[Records from a collection]

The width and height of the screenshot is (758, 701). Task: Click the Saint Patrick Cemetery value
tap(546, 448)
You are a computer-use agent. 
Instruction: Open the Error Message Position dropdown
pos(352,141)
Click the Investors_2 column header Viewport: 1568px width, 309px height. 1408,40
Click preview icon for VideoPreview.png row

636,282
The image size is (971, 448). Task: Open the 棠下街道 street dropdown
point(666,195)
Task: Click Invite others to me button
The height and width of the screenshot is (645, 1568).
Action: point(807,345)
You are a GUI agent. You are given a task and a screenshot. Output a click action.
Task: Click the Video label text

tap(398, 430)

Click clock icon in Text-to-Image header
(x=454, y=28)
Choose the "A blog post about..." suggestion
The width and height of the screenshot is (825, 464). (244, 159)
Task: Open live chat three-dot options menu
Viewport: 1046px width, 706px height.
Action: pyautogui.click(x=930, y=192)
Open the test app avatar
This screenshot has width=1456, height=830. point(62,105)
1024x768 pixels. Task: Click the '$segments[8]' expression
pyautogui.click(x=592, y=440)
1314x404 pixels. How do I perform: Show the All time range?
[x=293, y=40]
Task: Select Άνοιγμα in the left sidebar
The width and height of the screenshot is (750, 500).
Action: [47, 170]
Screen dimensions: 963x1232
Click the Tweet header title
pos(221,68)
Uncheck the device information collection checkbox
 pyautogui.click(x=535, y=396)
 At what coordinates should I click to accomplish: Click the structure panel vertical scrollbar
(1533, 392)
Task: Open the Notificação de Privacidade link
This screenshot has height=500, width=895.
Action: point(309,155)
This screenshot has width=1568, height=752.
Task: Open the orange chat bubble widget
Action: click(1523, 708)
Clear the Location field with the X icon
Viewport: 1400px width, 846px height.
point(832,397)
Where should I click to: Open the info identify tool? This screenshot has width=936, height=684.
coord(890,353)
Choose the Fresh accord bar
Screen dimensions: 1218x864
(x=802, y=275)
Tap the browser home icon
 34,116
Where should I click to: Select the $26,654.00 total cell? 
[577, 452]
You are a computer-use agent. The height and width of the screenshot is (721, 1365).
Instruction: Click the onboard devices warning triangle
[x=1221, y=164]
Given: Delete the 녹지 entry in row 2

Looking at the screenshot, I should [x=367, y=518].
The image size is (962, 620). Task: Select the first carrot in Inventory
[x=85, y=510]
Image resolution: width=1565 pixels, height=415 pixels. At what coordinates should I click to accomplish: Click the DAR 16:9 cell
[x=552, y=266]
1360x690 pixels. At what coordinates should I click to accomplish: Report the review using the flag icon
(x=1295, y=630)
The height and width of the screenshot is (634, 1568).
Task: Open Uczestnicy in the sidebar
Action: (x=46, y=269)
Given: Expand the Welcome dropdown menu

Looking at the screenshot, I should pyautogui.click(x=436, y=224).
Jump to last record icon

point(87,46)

• _To do_
Replace "checkbox" with "tick box" everywhere in the listing above, keeping everything else the same.

• _Solved exercise_
The width and height of the screenshot is (758, 701). Task: Click the Saint Patrick Cemetery value
tap(546, 448)
You are a computer-use agent. 
Instruction: Open the Error Message Position dropdown
pos(352,141)
Click the Investors_2 column header Viewport: 1568px width, 309px height. 1408,40
Click preview icon for VideoPreview.png row

636,282
The image size is (971, 448). Task: Open the 棠下街道 street dropdown
point(666,195)
Task: Click Invite others to me button
The height and width of the screenshot is (645, 1568).
Action: point(807,345)
You are a GUI agent. You are given a task and a screenshot. Output a click action.
Task: Click the Video label text

tap(398, 430)

Click clock icon in Text-to-Image header
(x=454, y=28)
Choose the "A blog post about..." suggestion
The width and height of the screenshot is (825, 464). (244, 159)
Task: Open live chat three-dot options menu
Viewport: 1046px width, 706px height.
Action: pyautogui.click(x=930, y=192)
Open the test app avatar
This screenshot has width=1456, height=830. point(62,105)
1024x768 pixels. Task: Click the '$segments[8]' expression
pyautogui.click(x=592, y=440)
1314x404 pixels. How do I perform: Show the All time range?
[x=293, y=40]
Task: Select Άνοιγμα in the left sidebar
The width and height of the screenshot is (750, 500).
Action: [47, 170]
Screen dimensions: 963x1232
Click the Tweet header title
pos(221,68)
Uncheck the device information collection tick box
 pyautogui.click(x=535, y=396)
 At what coordinates should I click to accomplish: Click the structure panel vertical scrollbar
(1533, 392)
Task: Open the Notificação de Privacidade link
This screenshot has height=500, width=895.
Action: point(309,155)
This screenshot has width=1568, height=752.
Task: Open the orange chat bubble widget
Action: click(1523, 708)
Clear the Location field with the X icon
Viewport: 1400px width, 846px height.
point(832,397)
Where should I click to: Open the info identify tool? This screenshot has width=936, height=684.
coord(890,353)
Choose the Fresh accord bar
Screen dimensions: 1218x864
(x=802, y=275)
Tap the browser home icon
 34,116
Where should I click to: Select the $26,654.00 total cell? 
[577, 452]
You are a computer-use agent. The height and width of the screenshot is (721, 1365).
Instruction: Click the onboard devices warning triangle
[x=1221, y=164]
Given: Delete the 녹지 entry in row 2

Looking at the screenshot, I should [x=367, y=518].
The image size is (962, 620). Task: Select the first carrot in Inventory
[x=85, y=510]
Image resolution: width=1565 pixels, height=415 pixels. At what coordinates should I click to accomplish: Click the DAR 16:9 cell
[x=552, y=266]
1360x690 pixels. At what coordinates should I click to accomplish: Report the review using the flag icon
(x=1295, y=630)
The height and width of the screenshot is (634, 1568).
Task: Open Uczestnicy in the sidebar
Action: (x=46, y=269)
Given: Expand the Welcome dropdown menu

Looking at the screenshot, I should pyautogui.click(x=436, y=224).
Jump to last record icon

point(87,46)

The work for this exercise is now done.